◆ Problem description: Please transcribe every record below exactly as it appears.

◆ Supplied data:
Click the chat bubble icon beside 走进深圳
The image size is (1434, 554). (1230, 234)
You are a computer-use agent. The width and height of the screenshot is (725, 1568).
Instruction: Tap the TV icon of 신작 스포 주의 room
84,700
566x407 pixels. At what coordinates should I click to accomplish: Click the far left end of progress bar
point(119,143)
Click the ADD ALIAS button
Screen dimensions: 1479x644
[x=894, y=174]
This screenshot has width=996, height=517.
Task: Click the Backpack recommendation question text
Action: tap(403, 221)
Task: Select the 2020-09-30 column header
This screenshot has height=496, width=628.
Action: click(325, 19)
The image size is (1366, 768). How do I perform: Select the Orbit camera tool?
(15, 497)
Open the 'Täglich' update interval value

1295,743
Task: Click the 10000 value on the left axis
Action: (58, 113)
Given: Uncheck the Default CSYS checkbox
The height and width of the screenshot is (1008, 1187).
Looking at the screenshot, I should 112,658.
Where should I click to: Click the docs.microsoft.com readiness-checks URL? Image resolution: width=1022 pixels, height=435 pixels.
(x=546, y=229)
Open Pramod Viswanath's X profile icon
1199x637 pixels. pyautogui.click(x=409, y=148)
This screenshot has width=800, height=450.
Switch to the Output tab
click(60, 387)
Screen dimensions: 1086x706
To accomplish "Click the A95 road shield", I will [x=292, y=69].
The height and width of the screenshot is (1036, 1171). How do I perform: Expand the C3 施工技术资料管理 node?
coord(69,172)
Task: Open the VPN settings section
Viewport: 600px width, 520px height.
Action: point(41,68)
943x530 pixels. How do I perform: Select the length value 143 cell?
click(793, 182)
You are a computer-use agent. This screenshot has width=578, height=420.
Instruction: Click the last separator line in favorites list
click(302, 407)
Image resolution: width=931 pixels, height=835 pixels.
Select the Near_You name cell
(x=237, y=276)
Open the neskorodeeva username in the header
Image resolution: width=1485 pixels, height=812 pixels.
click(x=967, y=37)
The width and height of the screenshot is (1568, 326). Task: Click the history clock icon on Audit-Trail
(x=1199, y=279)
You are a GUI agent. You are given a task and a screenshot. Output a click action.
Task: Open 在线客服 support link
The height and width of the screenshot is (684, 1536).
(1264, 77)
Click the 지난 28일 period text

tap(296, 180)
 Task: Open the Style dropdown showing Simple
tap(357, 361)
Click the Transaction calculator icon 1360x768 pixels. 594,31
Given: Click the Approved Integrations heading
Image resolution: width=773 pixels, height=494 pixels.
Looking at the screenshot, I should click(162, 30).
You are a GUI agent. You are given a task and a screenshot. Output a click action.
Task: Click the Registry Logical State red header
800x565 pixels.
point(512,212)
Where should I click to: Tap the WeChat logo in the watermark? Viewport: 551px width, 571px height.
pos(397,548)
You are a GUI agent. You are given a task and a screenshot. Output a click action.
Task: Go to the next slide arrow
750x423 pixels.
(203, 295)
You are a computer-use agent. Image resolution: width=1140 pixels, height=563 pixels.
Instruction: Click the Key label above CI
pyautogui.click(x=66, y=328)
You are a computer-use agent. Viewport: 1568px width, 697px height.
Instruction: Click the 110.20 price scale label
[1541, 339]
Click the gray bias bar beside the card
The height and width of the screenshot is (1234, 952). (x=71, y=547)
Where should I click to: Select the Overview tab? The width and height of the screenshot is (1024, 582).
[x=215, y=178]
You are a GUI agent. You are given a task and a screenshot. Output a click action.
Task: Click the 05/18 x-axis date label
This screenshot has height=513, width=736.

◆ Response to the exercise:
Click the chat bubble icon beside 走进深圳
The image size is (1434, 554). (1230, 234)
You are a computer-use agent. The width and height of the screenshot is (725, 1568).
Instruction: Tap the TV icon of 신작 스포 주의 room
84,700
566x407 pixels. At what coordinates should I click to accomplish: Click the far left end of progress bar
point(119,143)
Click the ADD ALIAS button
Screen dimensions: 1479x644
[x=894, y=174]
This screenshot has width=996, height=517.
Task: Click the Backpack recommendation question text
Action: tap(403, 221)
Task: Select the 2020-09-30 column header
This screenshot has height=496, width=628.
Action: click(325, 19)
The image size is (1366, 768). How do I perform: Select the Orbit camera tool?
(15, 497)
Open the 'Täglich' update interval value

1295,743
Task: Click the 10000 value on the left axis
Action: (58, 113)
Given: Uncheck the Default CSYS checkbox
The height and width of the screenshot is (1008, 1187).
Looking at the screenshot, I should 112,658.
Where should I click to: Click the docs.microsoft.com readiness-checks URL? Image resolution: width=1022 pixels, height=435 pixels.
(x=546, y=229)
Open Pramod Viswanath's X profile icon
1199x637 pixels. pyautogui.click(x=409, y=148)
This screenshot has width=800, height=450.
Switch to the Output tab
click(60, 387)
Screen dimensions: 1086x706
To accomplish "Click the A95 road shield", I will [x=292, y=69].
The height and width of the screenshot is (1036, 1171). How do I perform: Expand the C3 施工技术资料管理 node?
coord(69,172)
Task: Open the VPN settings section
Viewport: 600px width, 520px height.
Action: point(41,68)
943x530 pixels. How do I perform: Select the length value 143 cell?
click(793, 182)
You are a computer-use agent. This screenshot has width=578, height=420.
Instruction: Click the last separator line in favorites list
click(302, 407)
Image resolution: width=931 pixels, height=835 pixels.
Select the Near_You name cell
(x=237, y=276)
Open the neskorodeeva username in the header
Image resolution: width=1485 pixels, height=812 pixels.
click(x=967, y=37)
The width and height of the screenshot is (1568, 326). Task: Click the history clock icon on Audit-Trail
(x=1199, y=279)
You are a GUI agent. You are given a task and a screenshot. Output a click action.
Task: Open 在线客服 support link
The height and width of the screenshot is (684, 1536).
(1264, 77)
Click the 지난 28일 period text

tap(296, 180)
 Task: Open the Style dropdown showing Simple
tap(357, 361)
Click the Transaction calculator icon 1360x768 pixels. 594,31
Given: Click the Approved Integrations heading
Image resolution: width=773 pixels, height=494 pixels.
Looking at the screenshot, I should click(162, 30).
You are a GUI agent. You are given a task and a screenshot. Output a click action.
Task: Click the Registry Logical State red header
800x565 pixels.
point(512,212)
Where should I click to: Tap the WeChat logo in the watermark? Viewport: 551px width, 571px height.
pos(397,548)
You are a GUI agent. You are given a task and a screenshot. Output a click action.
Task: Go to the next slide arrow
750x423 pixels.
(203, 295)
You are a computer-use agent. Image resolution: width=1140 pixels, height=563 pixels.
Instruction: Click the Key label above CI
pyautogui.click(x=66, y=328)
You are a computer-use agent. Viewport: 1568px width, 697px height.
Instruction: Click the 110.20 price scale label
[1541, 339]
Click the gray bias bar beside the card
The height and width of the screenshot is (1234, 952). (x=71, y=547)
Where should I click to: Select the Overview tab? The width and height of the screenshot is (1024, 582).
[x=215, y=178]
You are a GUI agent. You are given a task and a screenshot. Output a click action.
Task: Click the 05/18 x-axis date label
This screenshot has height=513, width=736.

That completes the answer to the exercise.